Вы сами слышали, как я недавно прямо воспользовался тем отрывком из послания Апостола Павла к Римлянам, где речь идет о том, как закон порождает грех. Вы помните, конечно, что ценой небольшой подтасовки — без которой я прекрасно мог бы, кстати говоря, обойтись, — а именно введением Вещи на место греха, мне удалось точно сформулировать свою мысль о связи между желанием и законом. Так вот, я вовсе не считаю, что этот в данном конкретном случае по-своему эффективный и позволивший удачно, путем небольшой уловки, прийти к тому самому, что я старался вам показать, пример обязан своим происхождением чистой случайности.
Для нас, аналитиков, считающих себя способными, когда дело касается явлений, относящихся к нашей области, подниматься над определенными до-психологическими концепциями и подходить к человеческой действительности непредвзято, нет нужды проявлять с религиозными истинами какую бы то ни было, а тем более до прямой веры доходящую солидарность, чтобы непосредственно обратиться к тому, что в терминах, характерных для религиозного опыта — в терминах, скажем, конфликта между свободой и благодатью — оказывается артикулировано.
Понятие благодати, в силу точности своей формулировки, оказывается, когда речь идет о психологии поступка, просто незаменимо — в классической психологии академического толка мы ничего подобного не найдем. Не только сами религиозные учения, но и история актов выбора, то есть ересей, в этой области засвидетельствованных, исторические движения, которые задали ориентацию, вылившуюся в ряд конкретных, переходивших из поколения в поколение этических установок, — все это не только подлежит для нас изучению, но и требует от нас, в своем собственном регистре с присущими ему средствами выражения, самого пристального внимания.
Если определенные темы обсуждаются преимущественно людьми, которые верят, будто они веруют — а откуда им, вообще говоря, это знать? — то этого еще недостаточно, чтобы область эта стала их исключительным достоянием. Если они действительно в это верят, то для них это не верования, а просто истины. Если они во что-то верят, то независимо от того, верят они, что верят, или же нет — двусмысленнее веры ничего не бывает, — ясно одно: они верят, будто это знают. Перед нами такое же знание, как любое другое, и в качестве такового попадающее, как и всякое знание, в область нашего изучения, поскольку мы, будучи аналитиками, полагаем, что не существует знания, в основе которого не лежало бы неведение.

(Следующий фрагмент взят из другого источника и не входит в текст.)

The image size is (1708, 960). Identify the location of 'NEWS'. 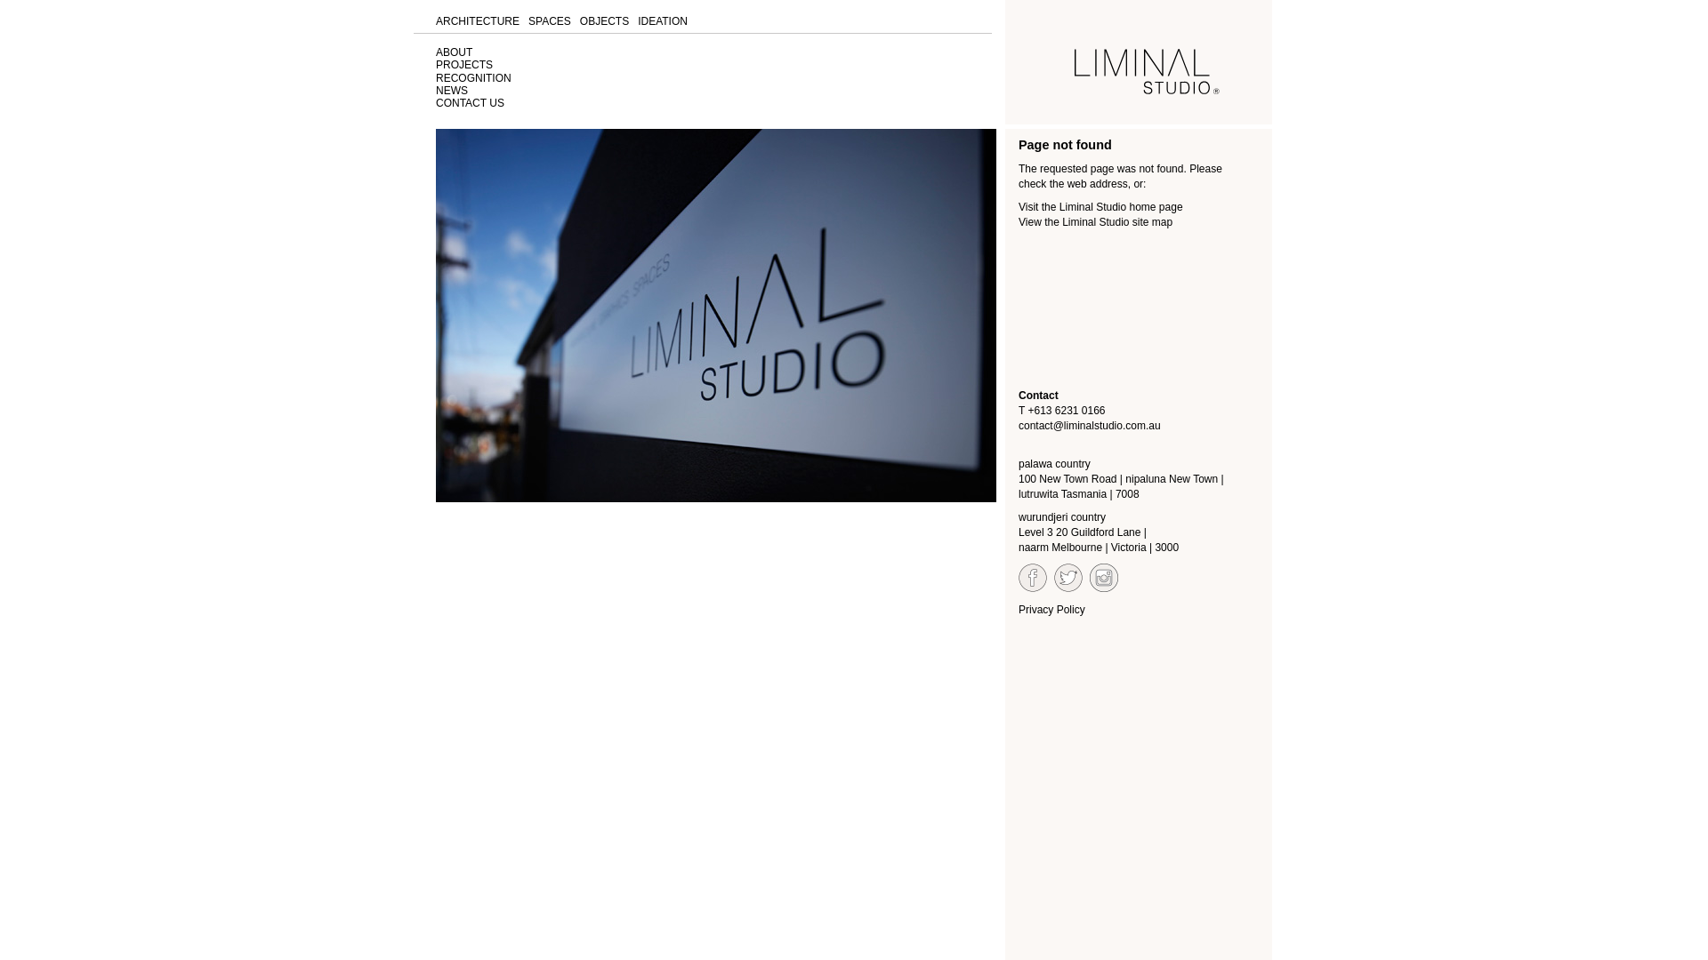
(452, 90).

Последнее как раз и позволяет нам признавать знанием знания самого разного толка, а не только знание научно обоснованное.

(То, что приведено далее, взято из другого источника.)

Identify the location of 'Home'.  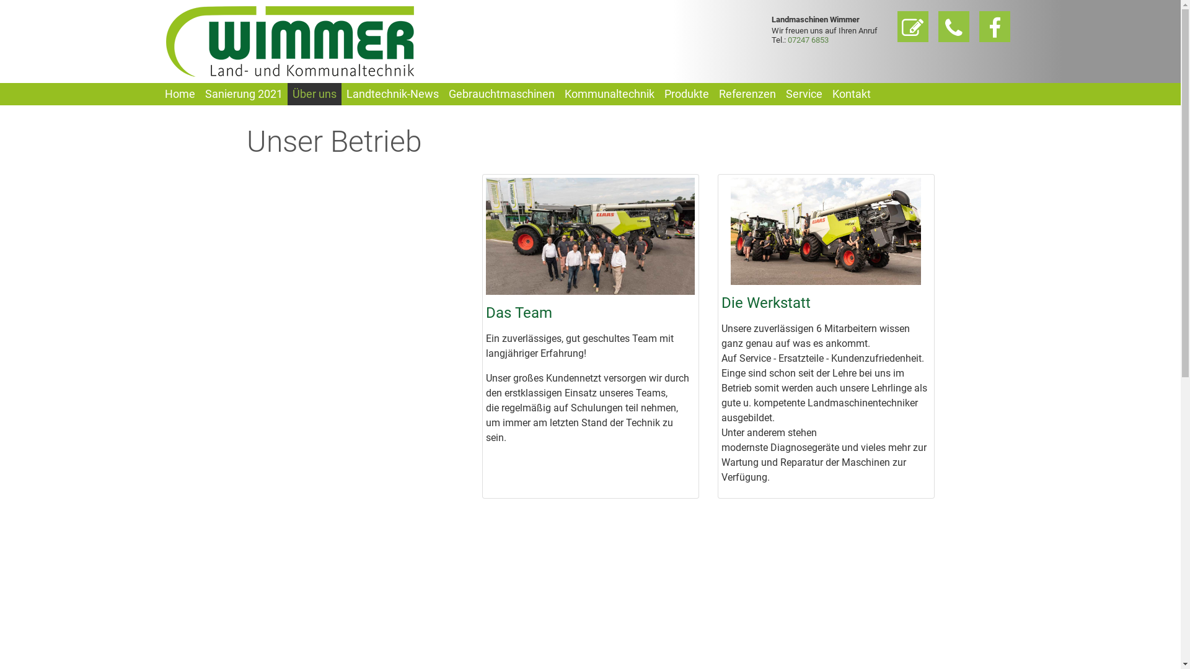
(159, 93). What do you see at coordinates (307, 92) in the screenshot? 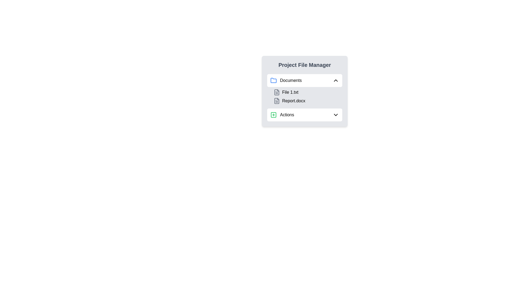
I see `the file entry located in the first line under the 'Documents' section of the 'Project File Manager' panel` at bounding box center [307, 92].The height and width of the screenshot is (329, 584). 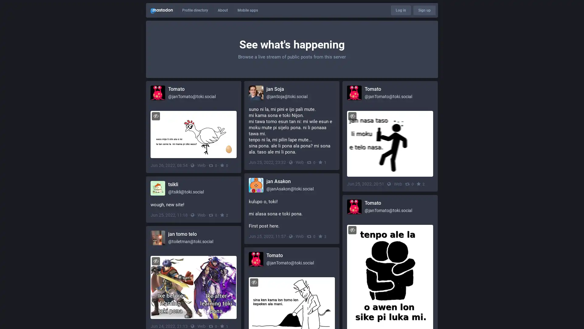 What do you see at coordinates (254, 282) in the screenshot?
I see `Hide image` at bounding box center [254, 282]. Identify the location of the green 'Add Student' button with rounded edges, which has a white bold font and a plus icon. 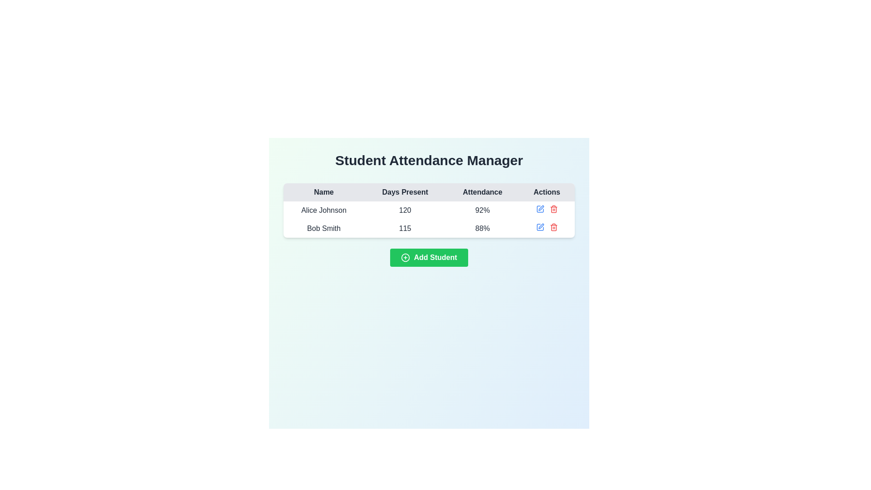
(428, 257).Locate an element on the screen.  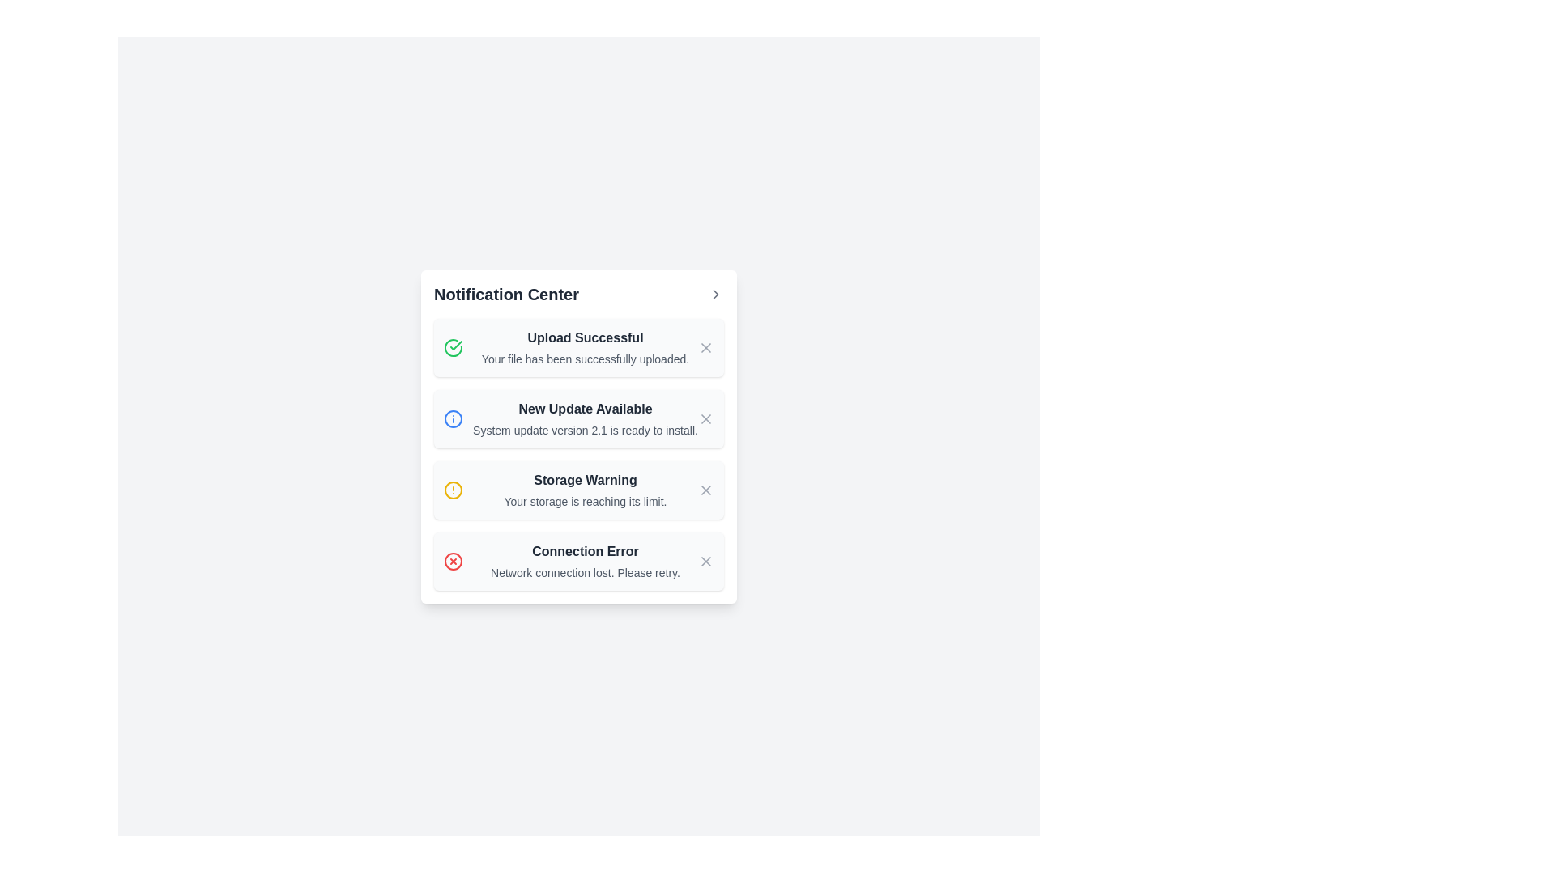
the notification icon indicating success, which is part of the 'Upload Successful' notification card located at the top of the list is located at coordinates (453, 347).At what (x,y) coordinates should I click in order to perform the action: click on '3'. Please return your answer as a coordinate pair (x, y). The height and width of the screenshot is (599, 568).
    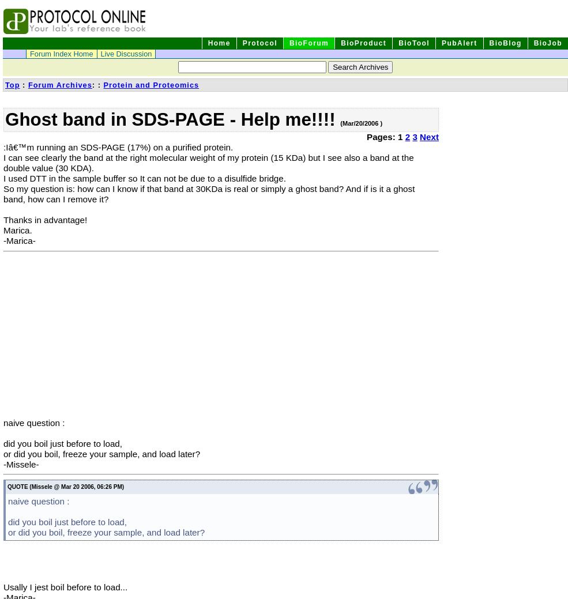
    Looking at the image, I should click on (414, 137).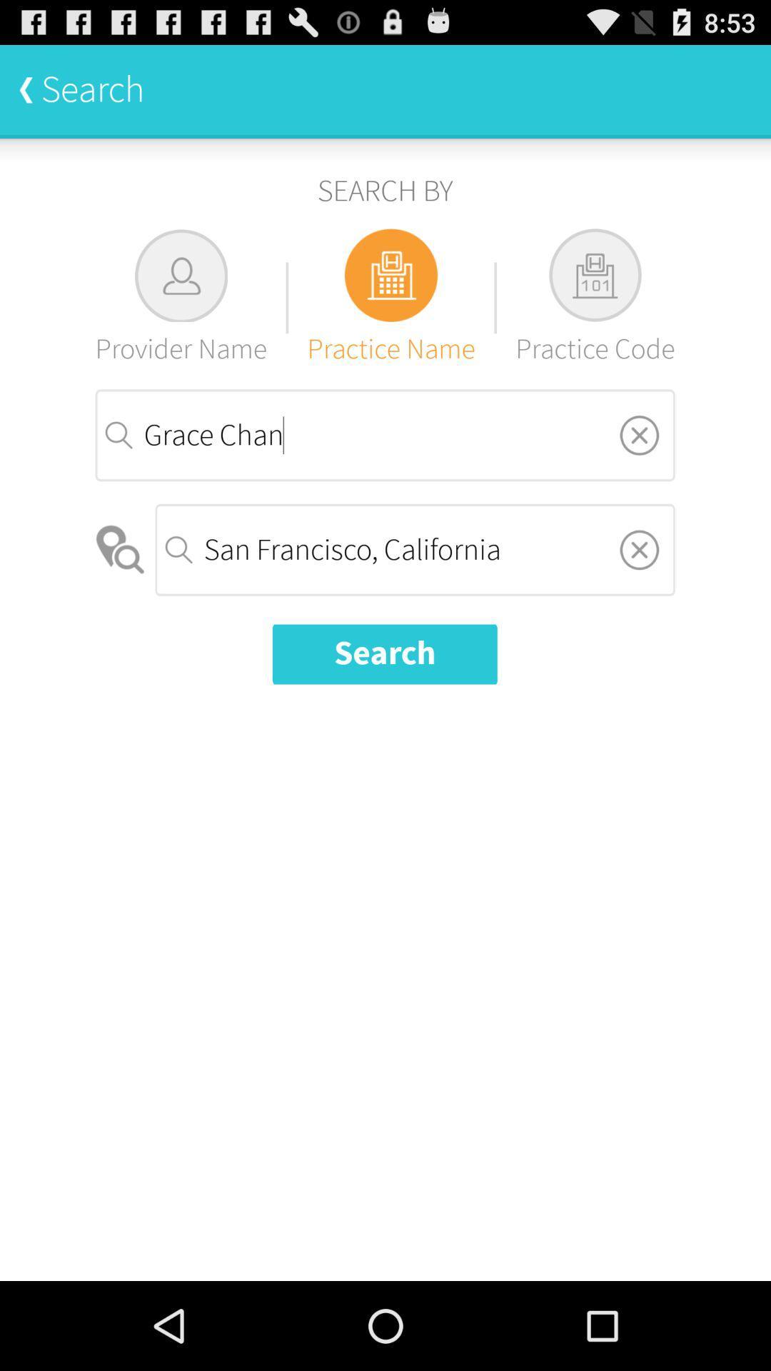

И потому я не считаю, что напрасно предстал перед аудиторией, представлявшей очень важный сектор общественности. Смог ли я на самом деле заставить кого-то задуматься, остается вопросом. Это покажет будущее. Вы представляете собой совершенно иную аудиторию и для вас мысли эти прозвучат совершенно иначе.

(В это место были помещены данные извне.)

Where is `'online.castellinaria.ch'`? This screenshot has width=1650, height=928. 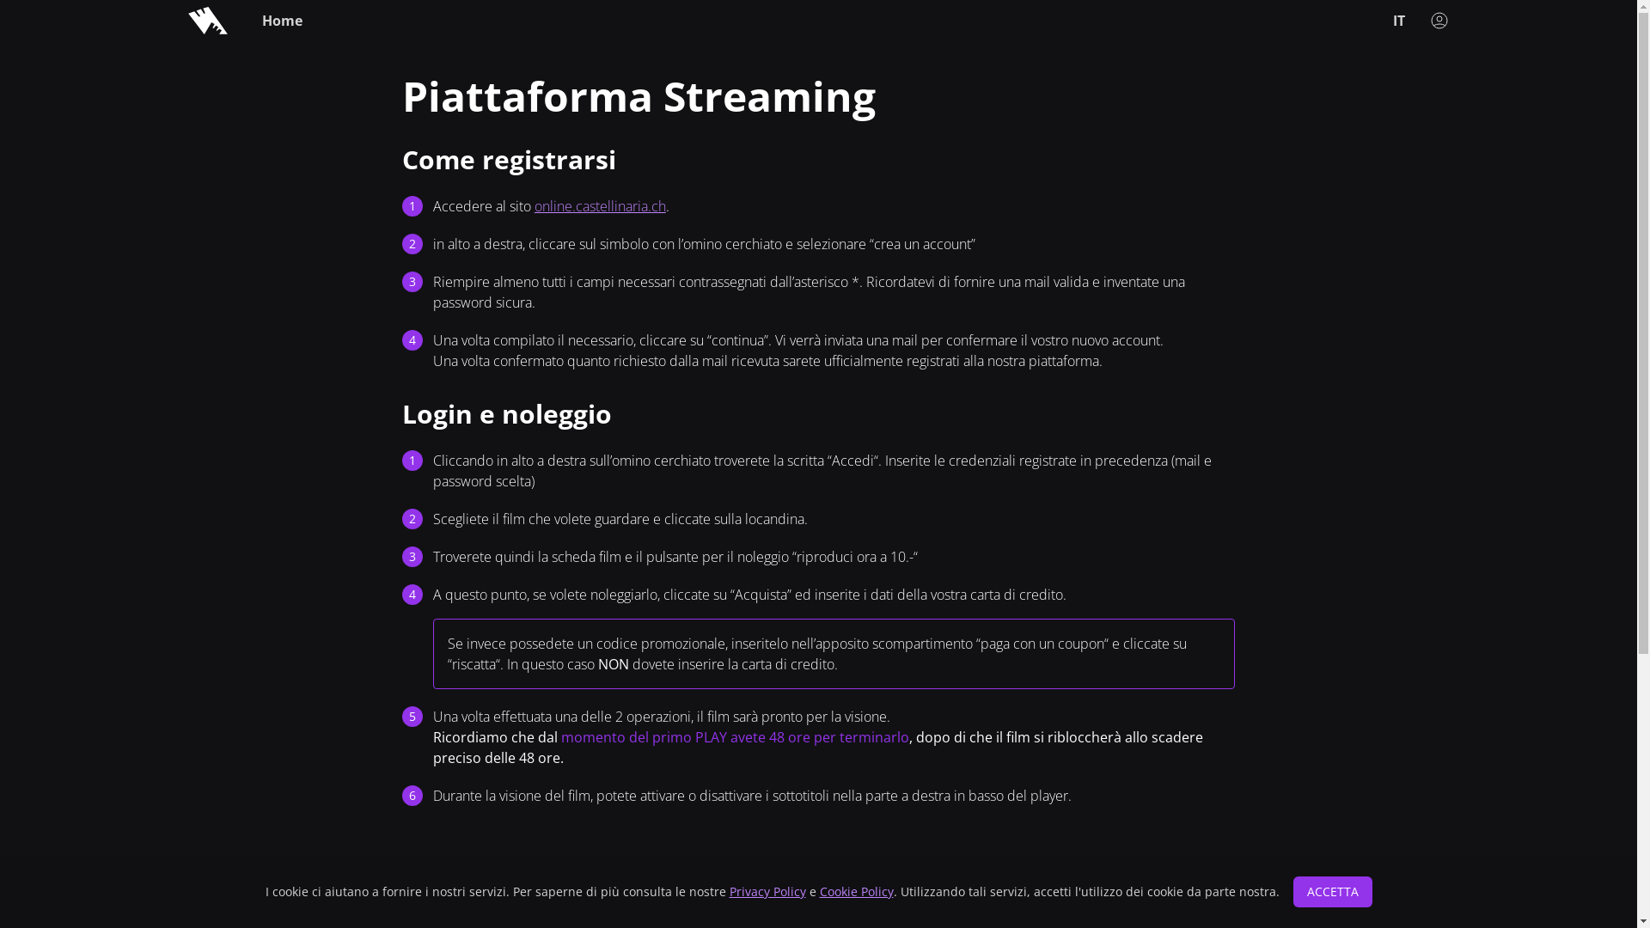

Фрейд занял в отношении религиозного опыта позицию самую непримиримую, заявив, что все, сюда относящееся, имеет чисто сентиментальную подоплеку, лично ему ничего не говорит и всегда оставалось для него мертвой буквой. Дело, однако, в том, что для нас, с нашим отношением к букве, это ничего не решает — пусть мертвая, буква эта была как-никак ясно артикулирована. И выступая перед людьми, которые не могли, по-видимому, отречься от определенных непосредственно затрагивающих функцию Отца положений, поскольку они, положения эти, представляют собой сердцевину того опыта, который заявляет о себе как об опыте религиозном, я мог со спокойной совестью позволить себе заявить, что, говоря на эту тему, Фрейд — как я выразил эту мысль в насторожившем публику подзаголовке своего выступления — держит равновесие.
Достаточно открыть маленькую книжицу, именуемую Моисей и монотеизм — книжицу, которую Фрейд кропал потихоньку в течение десяти лет, так как после Тотема и табу он только и думал, на самом деле, что об истории Моисея и религии своих отцов. Если бы не статья о Spaltung, расщеплении эго, можно было бы вообще сказать, что после завершения Моисея и монотеизма перо выпало у него из рук. Вопреки тому, что мне, говоря о том, что было написано Фрейдом в последние годы жизни, пытались эти последние недели внушить, я вовсе не полагаю, будто он переживал в это время период творческого упадка. Трудно, во всяком случае, представить себе нечто более четко артикулированное и лучше увязанное с более ранними его мыслями, нежели Моисей и монотеизм.